The U.S. State Department rejects that position.  In an Oct. 25, 2011 letter to Rep. Howard Berman, Secretary Clinton stated that the “State Department is strongly committed to advancing both Internet freedom and the protection and enforcement of intellectual property rights on the Internet.”  She saw “no contradiction between intellectual property rights protection and enforcement and ensuring freedom of expression on the Internet.”

I think the core idea at work there is straightforward.  Consider prisons.  The United States puts people in prison who commit serious crimes such as armed robbery, burglary, and murder.  China may put political dissidents in prison.  No one would contend, I assume, that the United States should stop putting serious criminals in prison even though the Chinese are jailing political dissidents.  One tool, used legitimately here and, in our view, the same tool used illegitimately in China.

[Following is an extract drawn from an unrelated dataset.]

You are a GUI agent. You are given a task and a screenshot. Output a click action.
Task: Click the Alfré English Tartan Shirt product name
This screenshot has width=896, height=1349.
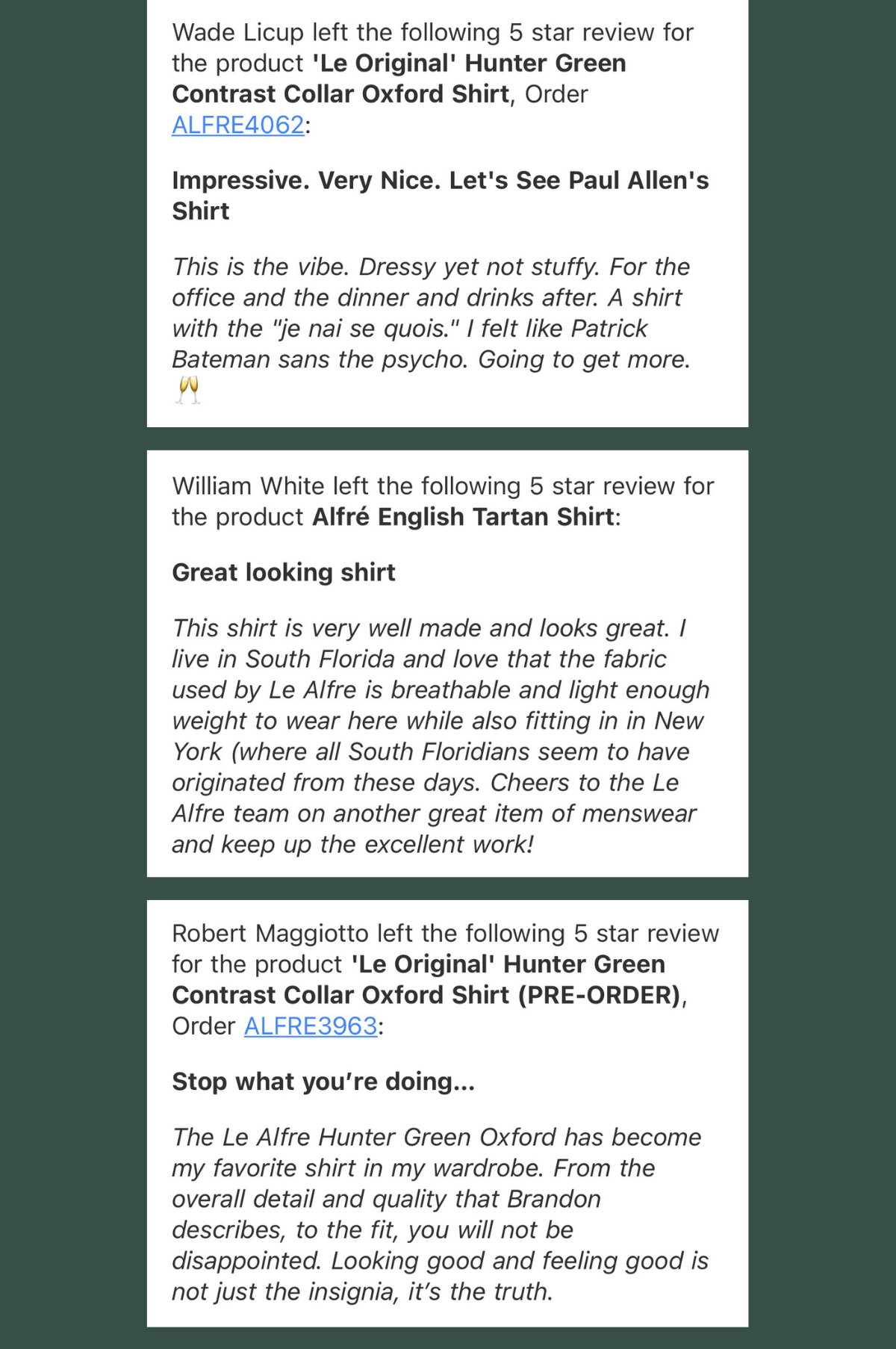464,517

At one level, this is the structure of the censorship-spillover argument.  If the United States blocks websites that engage in broad copyright infringement, then China will squelch political speech and no one will be able to separate the activities of the United States and China.  I would hope that argument would fail if we applied the logic to the prison example and would fail here as well.

We need to separate out the censorship-spillover claim from a possible claim regarding anti-censorship hardwiring.  We can’t prevent China from building prisons by not building prisons in the United States.  Prison-building technology doesn’t work that way.  This isn’t a world in which we can only have prisons in both the United States and China simultaneously or prisons in neither.  Even if the United States stopped putting felons in prison, China could still imprison dissidents.  In contrast, if we could build an Internet infrastructure that prevented censorship of political speech in China but the only way to do that was to accept broad copyright infringement in the United States, then we would face a real trade off.

As I parse the December letter and the May white paper, I don’t think that the claim being made by the technologists is that SOPA breaks a current scheme of hardwiring that prevents censorship around the globe.  I also don’t understand us to have on the table my hypothetical Internet in which there is hardwired protection for free speech in all countries.  Instead, censorship is being done now on the existing infrastructure and, according to the white paper, at the DNS level.

As I read the two documents, on censorship spillover I see a behavioral and political claim about how states act and how they attempt to legitimate their acts – not a technological claim.  I am confident that there would be a range of views on that question, but I wouldn’t expect evaluation of that claim to be the exclusive province of an IETF working group.  As a law professor, unsurprisingly, I would instead expect us to turn to Congress and the State Department.

So is the censorship-spillover claim a technological claim?  Is it instead a behavioral and political claim?  If the latter, who should assess that claim?

[Thanks to James Grimmelmann for thoughtful and quick comments.]